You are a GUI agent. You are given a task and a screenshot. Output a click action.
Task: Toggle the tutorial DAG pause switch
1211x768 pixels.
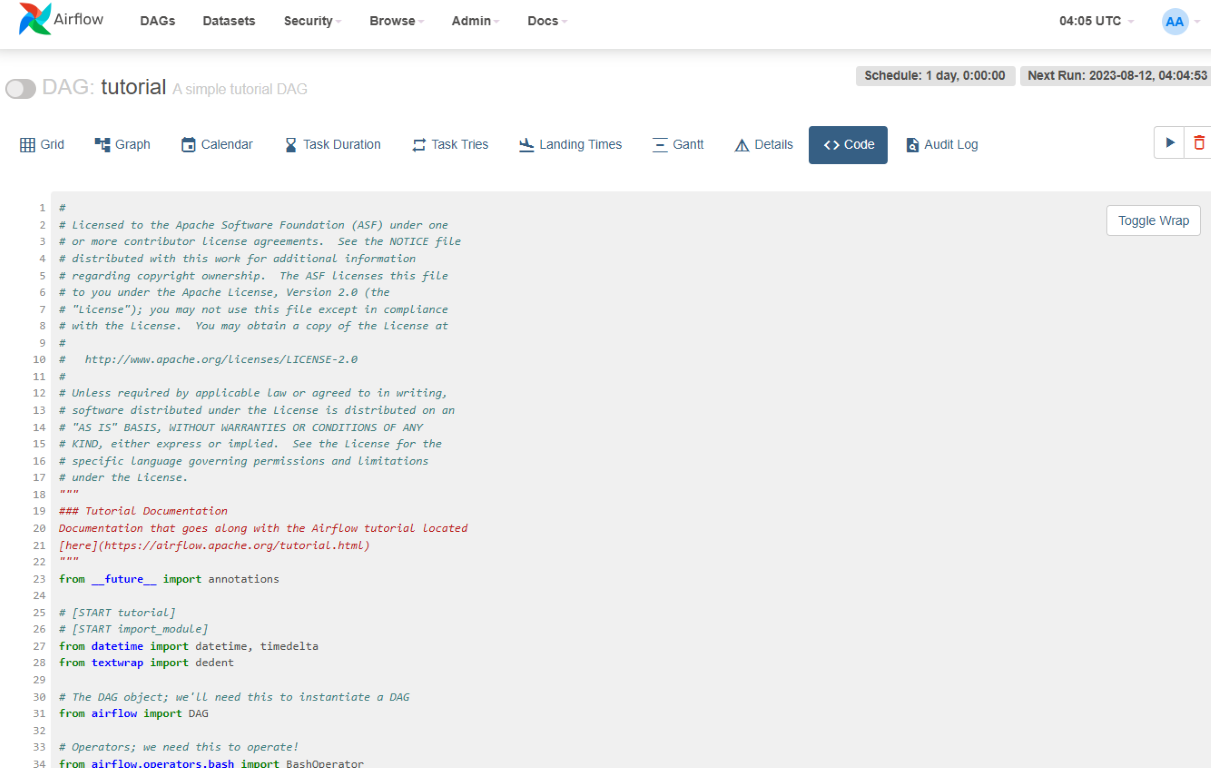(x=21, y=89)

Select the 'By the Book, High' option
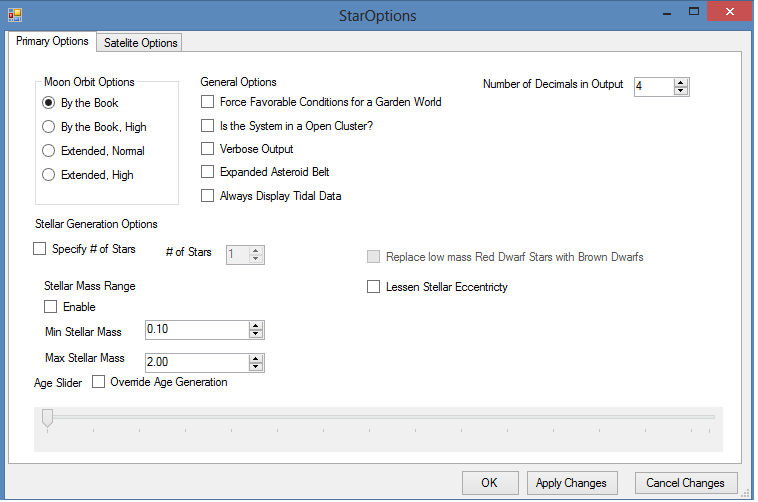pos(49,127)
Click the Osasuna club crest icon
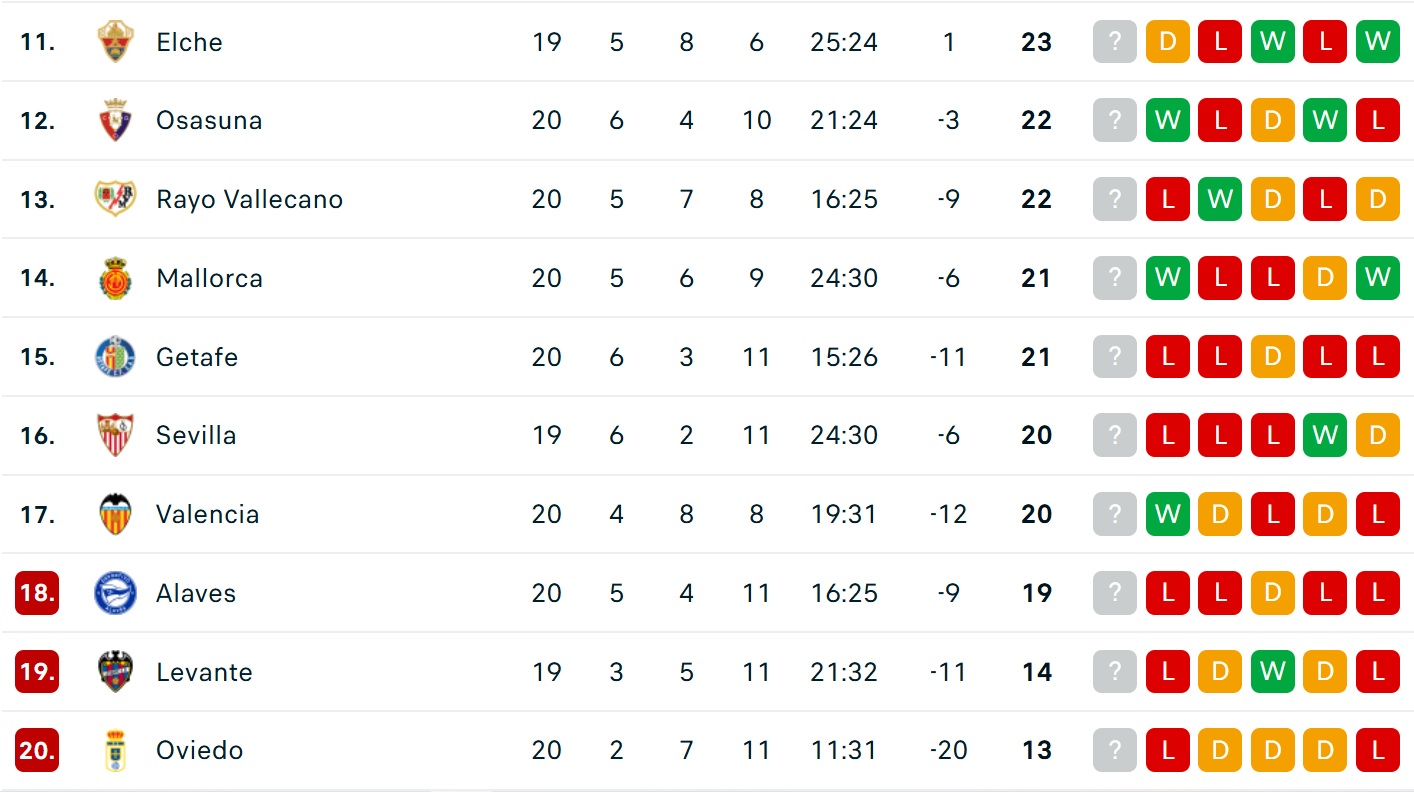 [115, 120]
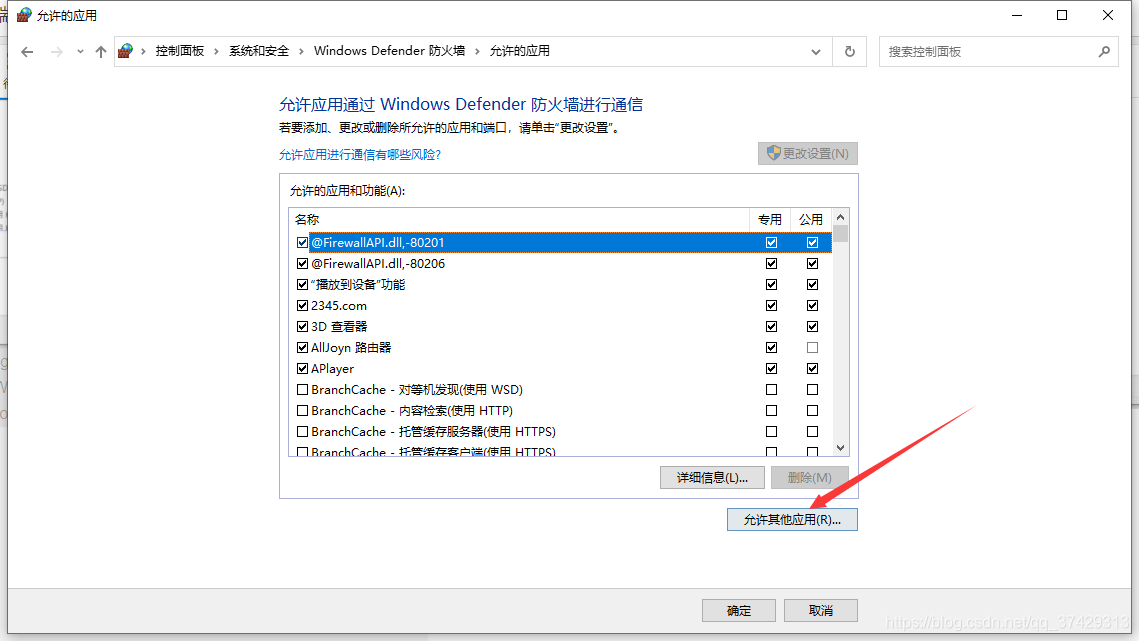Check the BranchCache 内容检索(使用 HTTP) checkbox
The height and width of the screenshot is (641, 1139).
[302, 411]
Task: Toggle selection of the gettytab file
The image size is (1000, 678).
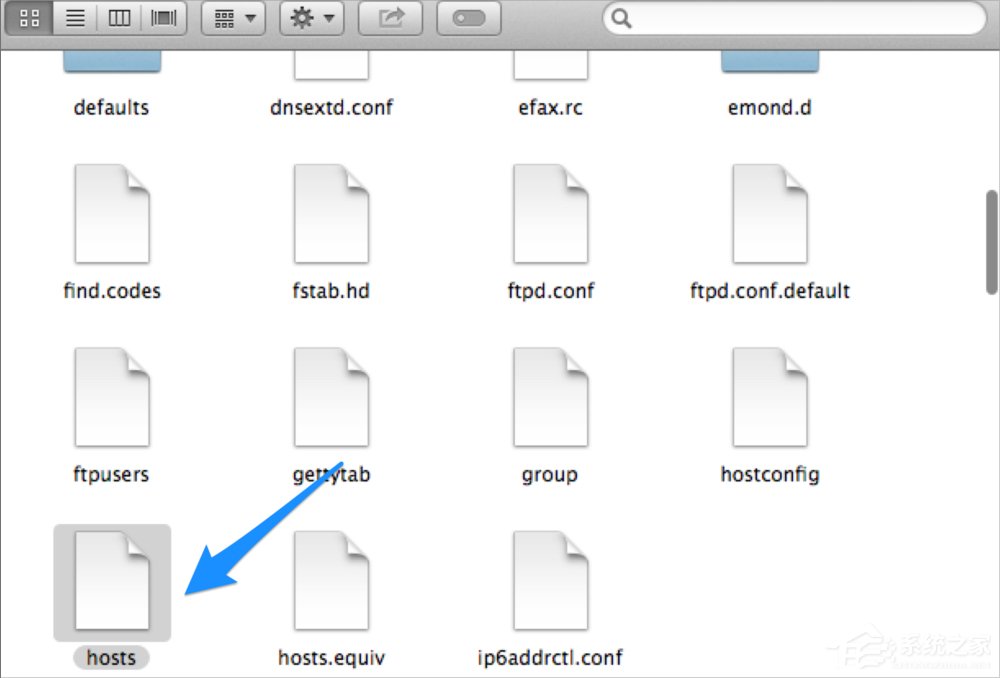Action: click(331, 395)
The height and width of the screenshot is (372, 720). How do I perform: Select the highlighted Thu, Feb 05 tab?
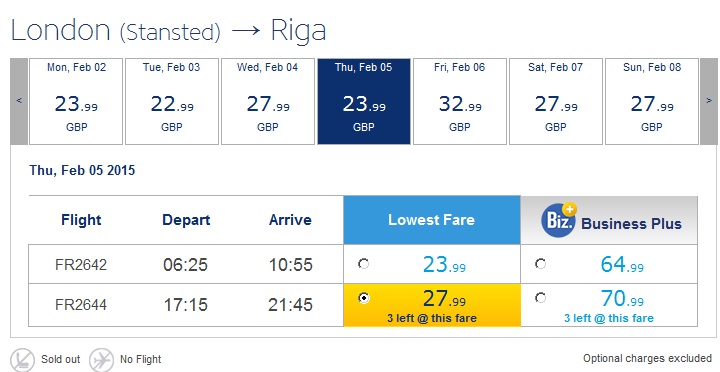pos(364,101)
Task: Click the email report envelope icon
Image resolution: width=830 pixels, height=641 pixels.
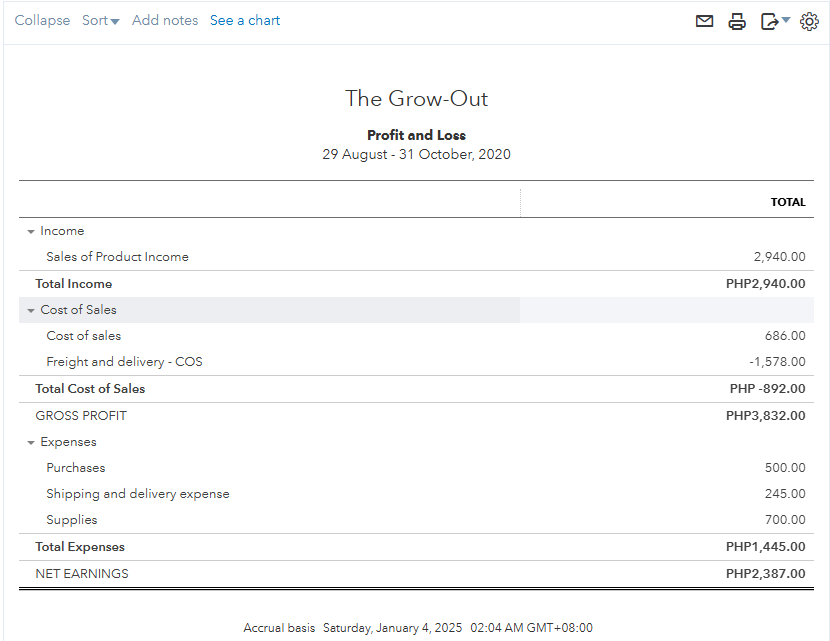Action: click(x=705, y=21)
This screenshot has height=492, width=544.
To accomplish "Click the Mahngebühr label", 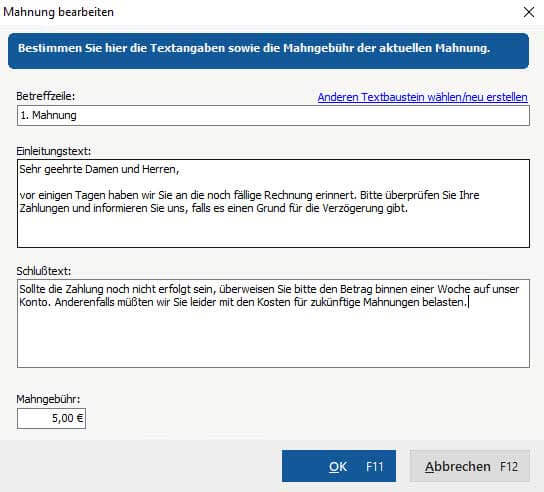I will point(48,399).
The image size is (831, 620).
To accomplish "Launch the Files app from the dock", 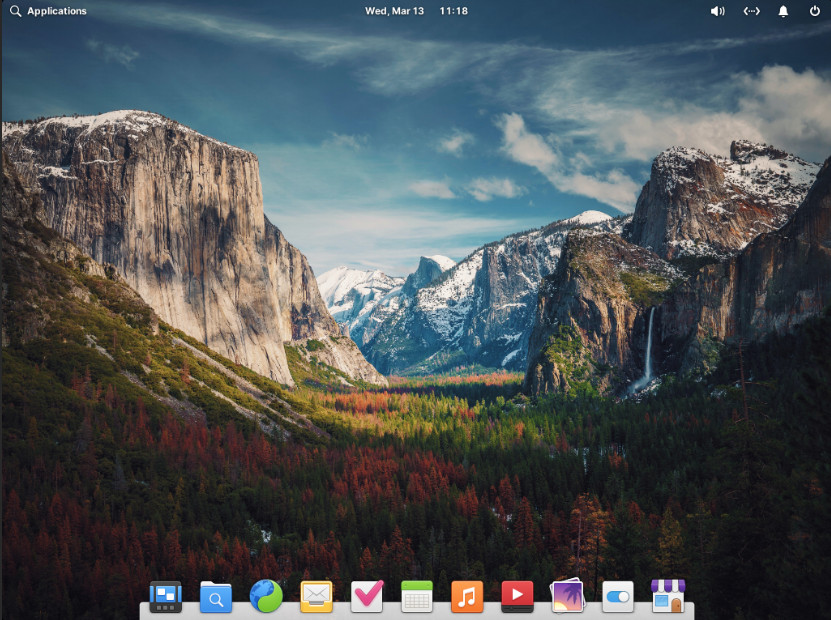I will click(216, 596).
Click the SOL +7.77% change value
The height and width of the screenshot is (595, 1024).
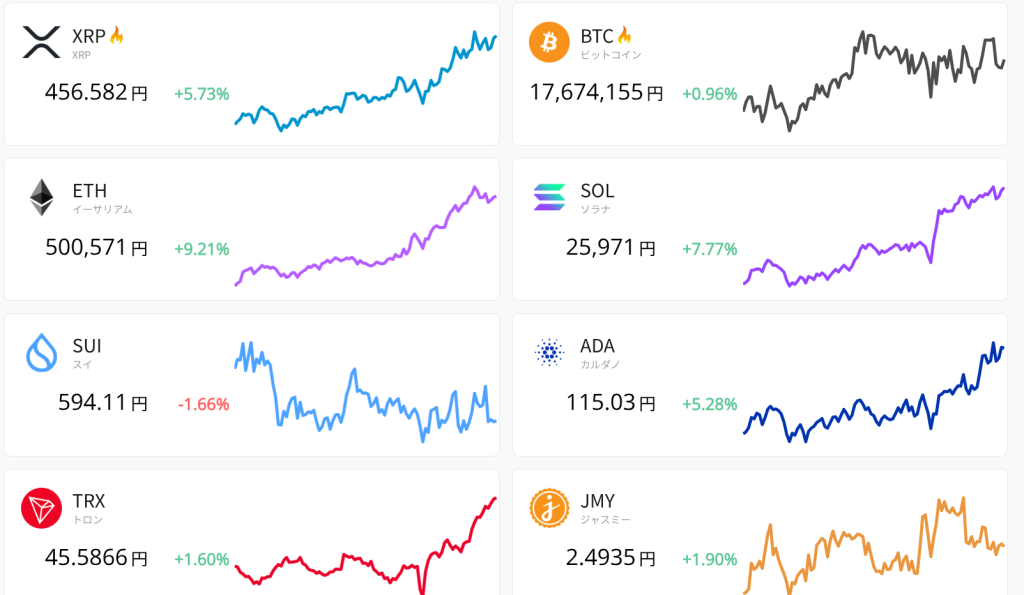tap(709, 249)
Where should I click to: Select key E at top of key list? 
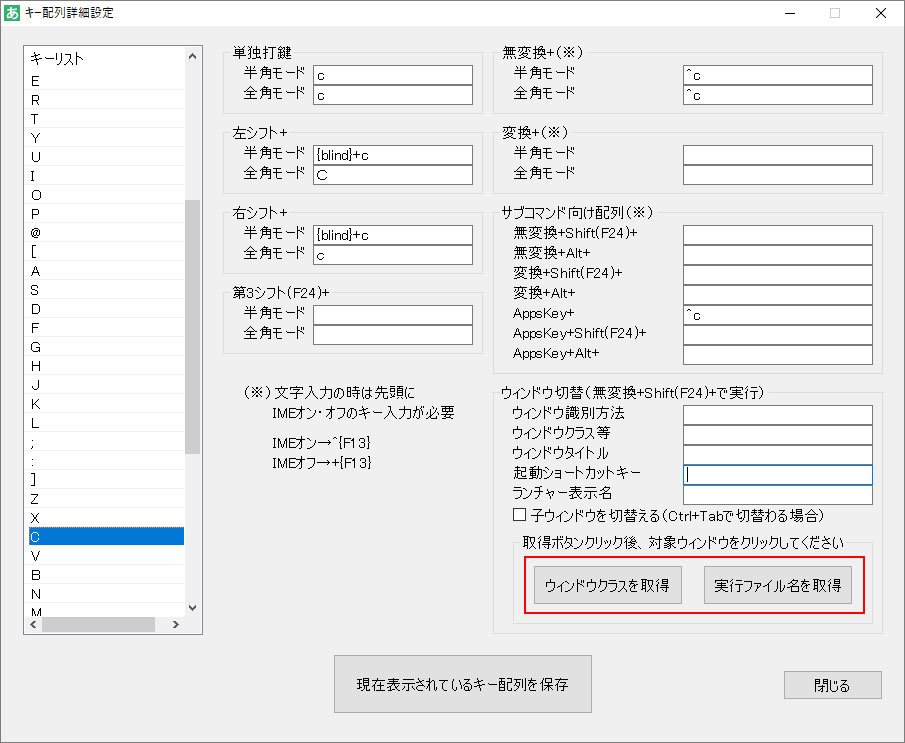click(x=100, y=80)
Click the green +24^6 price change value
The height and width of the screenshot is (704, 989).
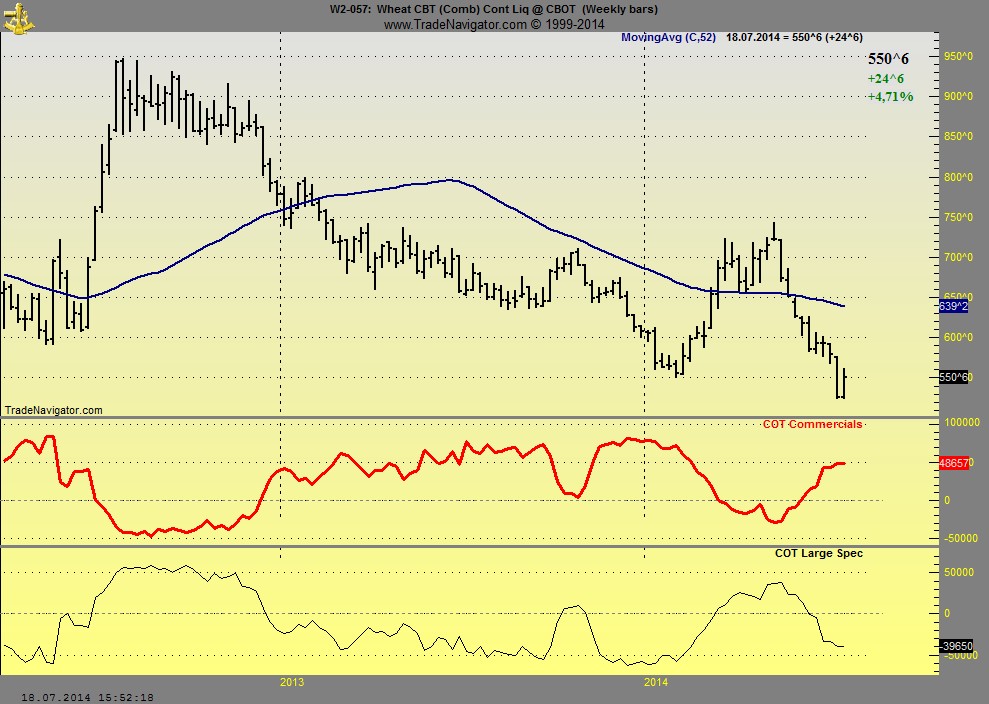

::::

PROMPT: Copy nothing but the lines from the line that contains "Where should I" through the end of the listing, exactly, and keep pictures out of it.

TASK RESPONSE:
Where should I click to: Select key E at top of key list? 
click(x=100, y=80)
Click the green +24^6 price change value
The height and width of the screenshot is (704, 989).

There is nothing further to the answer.